- Episode no.: Season 5 Episode 6
- Directed by: Howard Murray
- Story by: Chuck Lorre; Eric Kaplan; Steve Holland;
- Teleplay by: Bill Prady; Steven Molaro; Jim Reynolds;
- Production code: 3X6856
- Original air date: October 20, 2011
- Running time: 22 minutes

Guest appearance
- Laurie Metcalf as Mary Cooper;

Episode chronology
| ← Previous "The Russian Rocket Reaction" | Next → "The Good Guy Fluctuation" |
- The Big Bang Theory season 5

= The Rhinitis Revelation =

"The Rhinitis Revelation" is the sixth episode of the fifth season of the US sitcom The Big Bang Theory and the 93rd episode of the show overall. It first aired on CBS on October 20, 2011.

==Plot==
Sheldon's mother, Mary Cooper, is going on a Christian cruise called the "Born Again Boat Ride". Before the cruise, she has a weekend in Pasadena and visits Sheldon. However, he is upset when she does not do anything on his itinerary. Instead of his mother making fried chicken and making pecan pie, they go out to a restaurant for sushi; when doing laundry with Sheldon, Mary is distracted by Penny and leaves. The following day, Mary rejects a Saul Perlmutter lecture to go sight-seeing and even leads the rest of the gang to a Roman Catholic church for a prayer session. After she makes a short prayer about Sheldon, Penny prays for her brother to stop cooking meth, Leonard's prayer relates to his relationship with Priya and Raj, despite being a Hindu, prays that he can lose weight. Howard does not pray as he is a Jew.

Sheldon denies to Amy that he is in a bad mood because of his mother neglecting him. Amy tells Sheldon that he experiences emotions like everyone else. Later, when sitting next to a stranger in the rain, Sheldon makes a soliloquy about them being very similar, despite his intelligence.

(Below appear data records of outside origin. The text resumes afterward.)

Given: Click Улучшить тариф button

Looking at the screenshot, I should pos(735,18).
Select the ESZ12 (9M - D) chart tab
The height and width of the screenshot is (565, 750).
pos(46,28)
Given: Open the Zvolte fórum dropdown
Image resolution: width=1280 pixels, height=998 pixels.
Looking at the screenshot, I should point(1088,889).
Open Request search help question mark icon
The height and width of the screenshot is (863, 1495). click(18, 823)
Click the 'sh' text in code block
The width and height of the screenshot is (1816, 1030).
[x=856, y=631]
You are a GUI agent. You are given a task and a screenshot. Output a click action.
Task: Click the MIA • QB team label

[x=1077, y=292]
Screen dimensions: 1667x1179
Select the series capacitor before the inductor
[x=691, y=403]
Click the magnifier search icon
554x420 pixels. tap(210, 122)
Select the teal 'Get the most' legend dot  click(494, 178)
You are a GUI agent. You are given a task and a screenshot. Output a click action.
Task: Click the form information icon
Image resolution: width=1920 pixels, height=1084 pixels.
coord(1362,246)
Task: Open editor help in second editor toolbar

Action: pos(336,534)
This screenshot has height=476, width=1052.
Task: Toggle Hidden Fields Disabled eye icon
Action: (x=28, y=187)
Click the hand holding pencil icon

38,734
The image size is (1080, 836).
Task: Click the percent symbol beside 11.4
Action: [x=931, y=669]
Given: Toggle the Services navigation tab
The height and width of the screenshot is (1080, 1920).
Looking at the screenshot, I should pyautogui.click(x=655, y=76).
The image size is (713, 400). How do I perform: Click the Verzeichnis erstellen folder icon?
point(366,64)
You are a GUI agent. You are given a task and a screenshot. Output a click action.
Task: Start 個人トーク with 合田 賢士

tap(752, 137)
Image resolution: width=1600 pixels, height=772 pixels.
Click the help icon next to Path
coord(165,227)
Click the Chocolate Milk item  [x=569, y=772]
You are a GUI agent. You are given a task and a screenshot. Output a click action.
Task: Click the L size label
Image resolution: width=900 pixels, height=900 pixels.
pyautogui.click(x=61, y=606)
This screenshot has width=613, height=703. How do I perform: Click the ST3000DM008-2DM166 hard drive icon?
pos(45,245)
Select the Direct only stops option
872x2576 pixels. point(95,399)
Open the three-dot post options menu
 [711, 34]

He gets a cold from the rain and his mother takes care of him, putting VapoRub on his chest and singing "Soft Kitty", though she urges him to act more mature as he is no longer a child.

==Production==
A week before the episode aired, a brief plot description was put on Twitter, revealing that Sheldon's mother would be appearing again.

==Reception==

===Ratings===
On October 20, 2011, the night it first aired in the U.S., the episode was watched by 14.93 million households and received a Nielsen rating of 5.1/16. The episode aired alongside the start of a 2011 World Series match on Fox, which received 14.28 million viewers; episodes of Charlie's Angels on ABC and Community on NBC airing at 8 p.m. received 5.57 and 2.39 million viewers, respectively.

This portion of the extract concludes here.